Jaqueline Deister
Do Brasil de Fato
O pacote anticrime apresentado em fevereiro pelo ministro da justiça e segurança pública Sergio Moro está em tramitação no Congresso Nacional. A medida prevê alteração no Código Penal, no Código de Processo Penal e na Lei de Execução Penal e se tornou a principal plataforma de gestão do ex-juiz.
O projeto do Moro tem reascendido o debate sobre o sistema prisional brasileiro. O aumento do encarceramento em massa tem sido apontado por parte da comunidade jurídica e acadêmica como um remédio já conhecido e pouco eficiente para o país.
Segundo o último levantamento realizado pelo Banco Nacional de Monitoramento das prisões do Conselho Nacional de Justiça (CNJ) e disponibilizado para o Brasil de Fato, em outubro o país estava com uma população carcerária de 836.820 presos. O número ultrapassa os habitantes do município de Nova Iguaçu, na região metropolitana do estado do Rio, que, de acordo com estimativa do Instituto Brasileiro de Geografia e Estatística (IBGE), está com uma população de 821.128 habitantes.
Para Maria Gabriela Peixoto, ex- ouvidora do Departamento Penitenciário Nacional e doutora em Direito Penal pela Universidade do Estado do Rio de Janeiro (Uerj), o projeto peca por não ter um estudo de impacto e por apostar no recrudescimento de pena como alternativa para o combate ao crime.

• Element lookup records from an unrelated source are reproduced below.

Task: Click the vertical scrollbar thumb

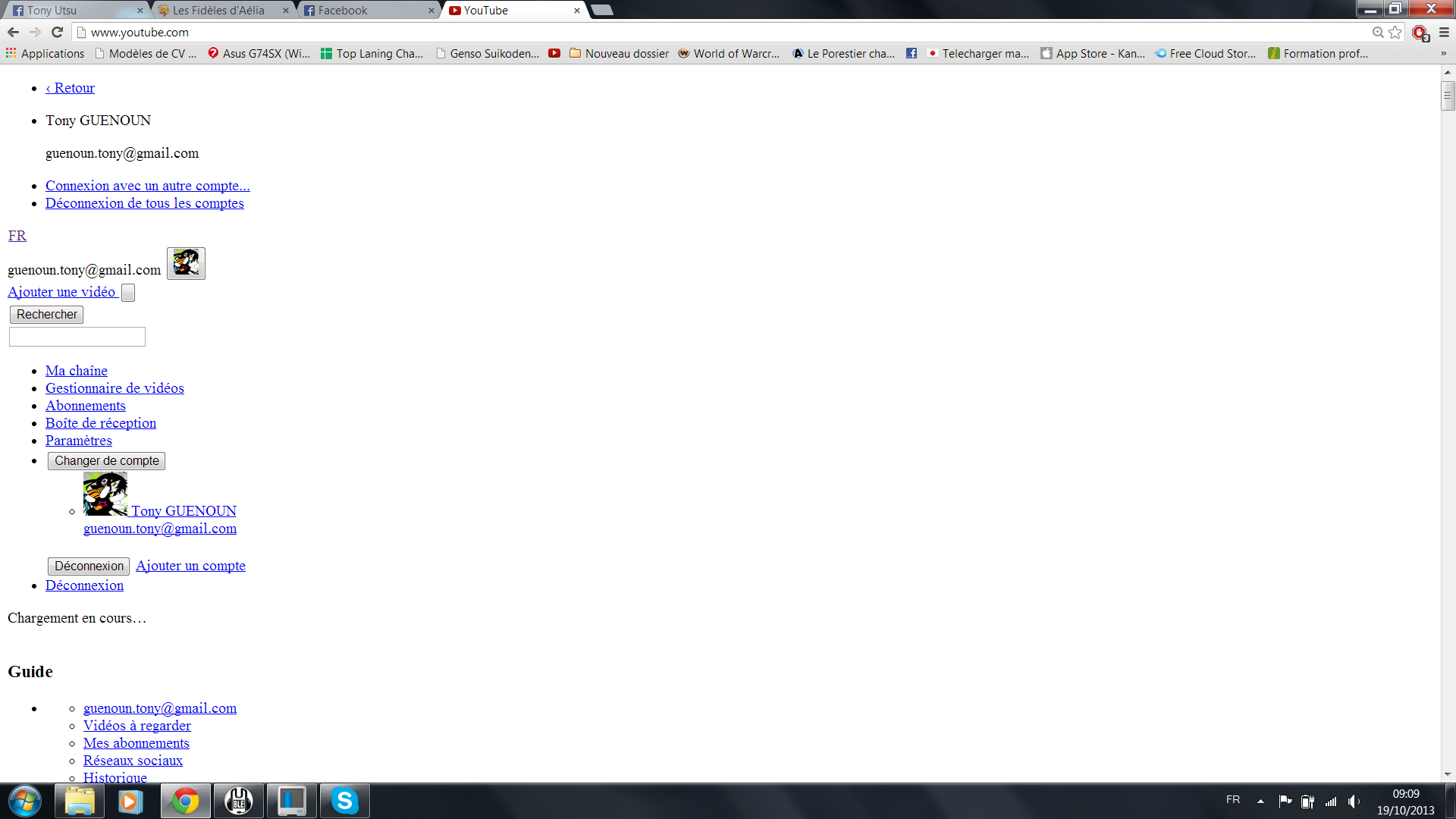Action: tap(1448, 96)
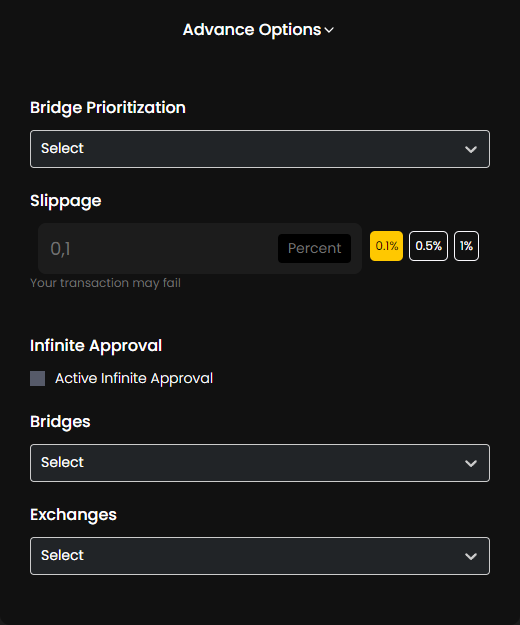Open the Bridge Prioritization Select dropdown

(260, 149)
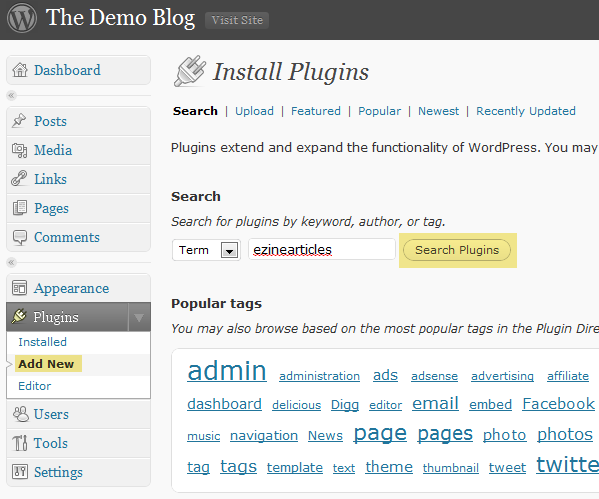Click the Users people icon
The height and width of the screenshot is (499, 599).
pos(21,414)
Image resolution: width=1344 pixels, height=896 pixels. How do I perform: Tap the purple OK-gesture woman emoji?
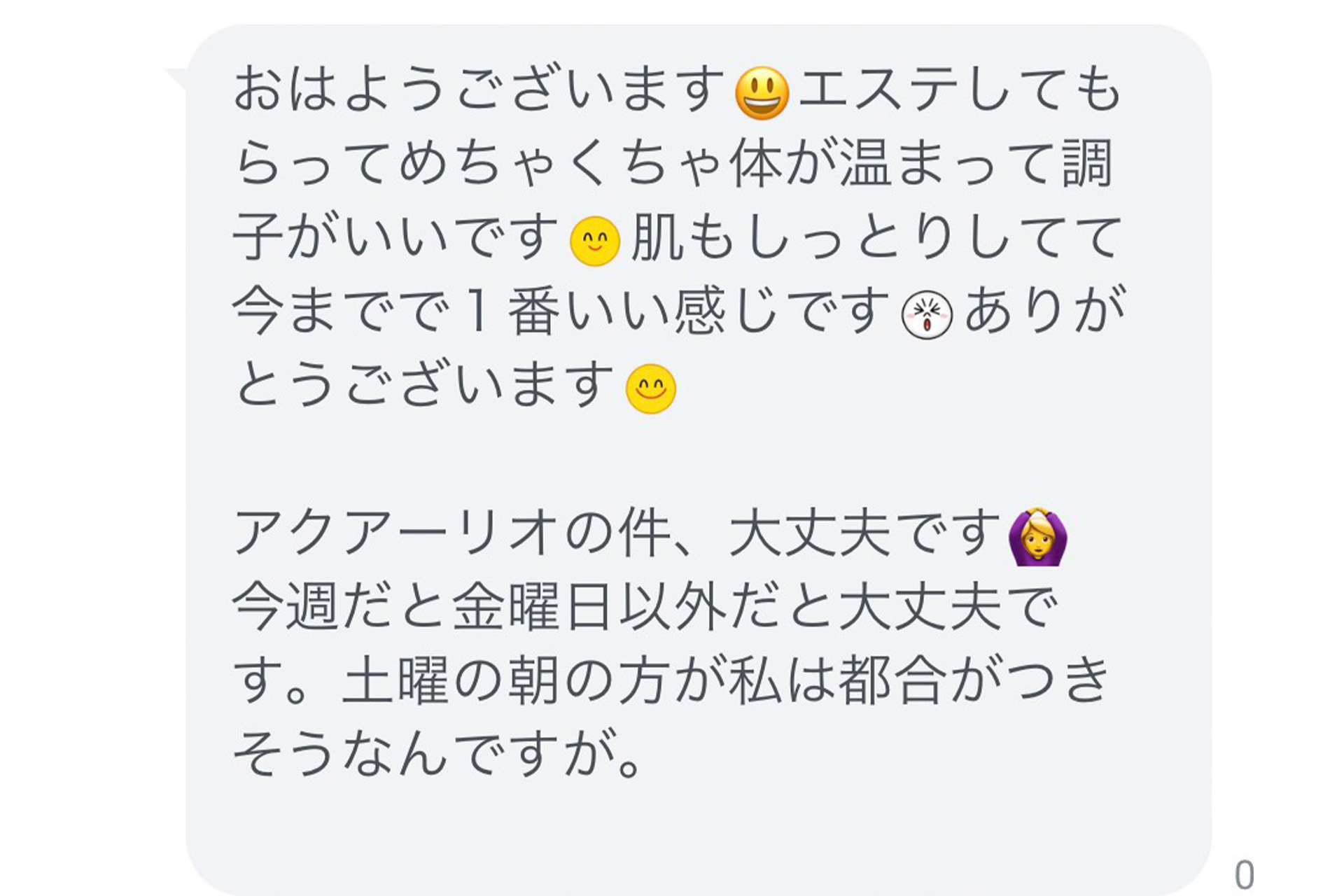pos(1037,536)
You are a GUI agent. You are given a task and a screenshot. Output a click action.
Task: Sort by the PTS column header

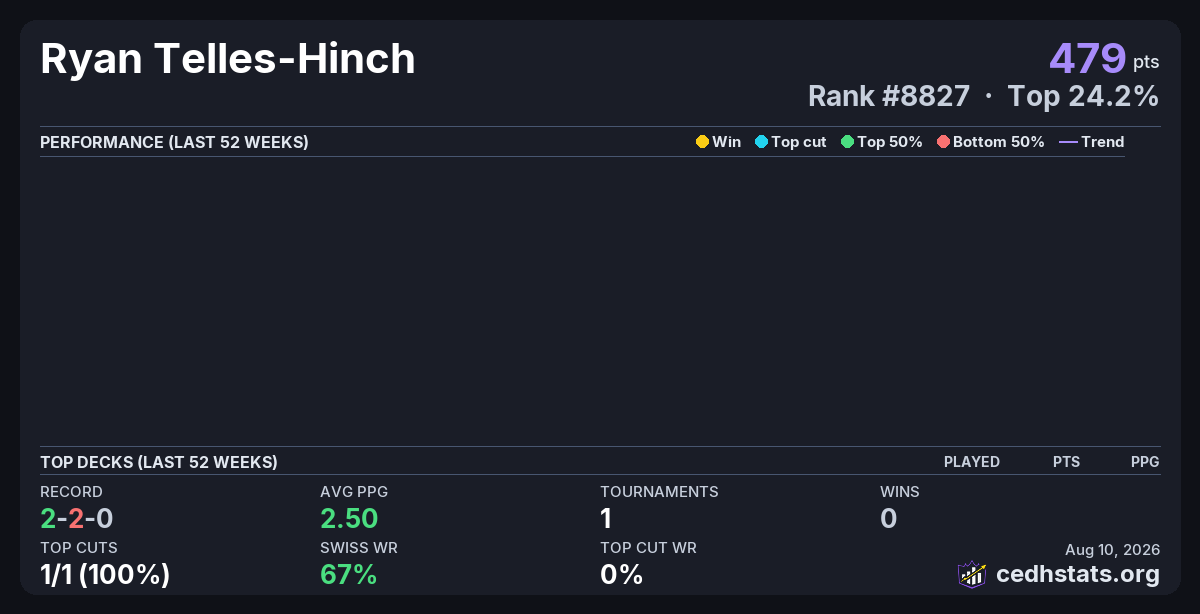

“Essa suposta solução existe desde que o Brasil existe e nunca mostrou ser eficaz no combate ao crime e na nossa situação na sociedade. No Brasil, porque é uma prisão seletiva, estamos falando de pessoas empobrecidas, negras, que já tiveram num contexto de vulnerabilidade anterior muito acirrado, sem acesso às políticas públicas, saúde, educação, trabalho. Esse campo de vulnerabilidade anterior é o campo que colocou essas pessoas na frente desse processo de encarceramento”, explica.
No estado do Rio de Janeiro, dados de outubro do Grupo de Monitoramento e Fiscalização do Sistema Carcerário do Tribunal de Justiça do Estado do Rio apontam que a população carcerária do Rio estava em 53.027 presos, dos quais, 52.316 em regimes provisório, semiaberto e fechado. Segundo a Defensoria Pública do Rio, o estado possui 28 mil vagas no sistema prisional.
Peixoto alerta que a situação de superlotação do estado do Rio se reflete na maior parte do território nacional e que o agravante deste problema é a insalubridade e a ausência de políticas públicas que ocorrem dentro dos espaços prisionais obrigando os presos a viverem em situação de degradação humana. De acordo com a ex- conselheira do Conselho Nacional de Política Criminal e Penitenciário (CNPCP), pensar em soluções para o sistema prisional brasileiro atravessam a porta de entrada e saída dos presídios.
“A maior parte das pessoas que estão encarceradas no nosso sistema prisional são pessoas que cometeram pequenos tráficos, furtos e roubos e existem outras medidas de responsabilização para esse tipo de crime. Pensar a porta de saída é justamente pensar que não é aumentando o tempo de pena que a gente vai trazer um cenário qualificado melhor; e sim, diminuindo a vulnerabilidade que essas pessoas são submetidas quando saem do sistema prisional. Podemos pensar pelo contrário do que se propõe o projeto anticrime, essas pessoas terem acesso a políticas, encaminhamento para emprego, políticas de egressos, alternativas ao sistema, diminuir o tempo de custódia, na verdade, a progressão de regime, o livramento condicional, já que as situações do nosso sistema prisional se mostraram precarizadas e com uma sobrepena para as pessoas”, ressalta.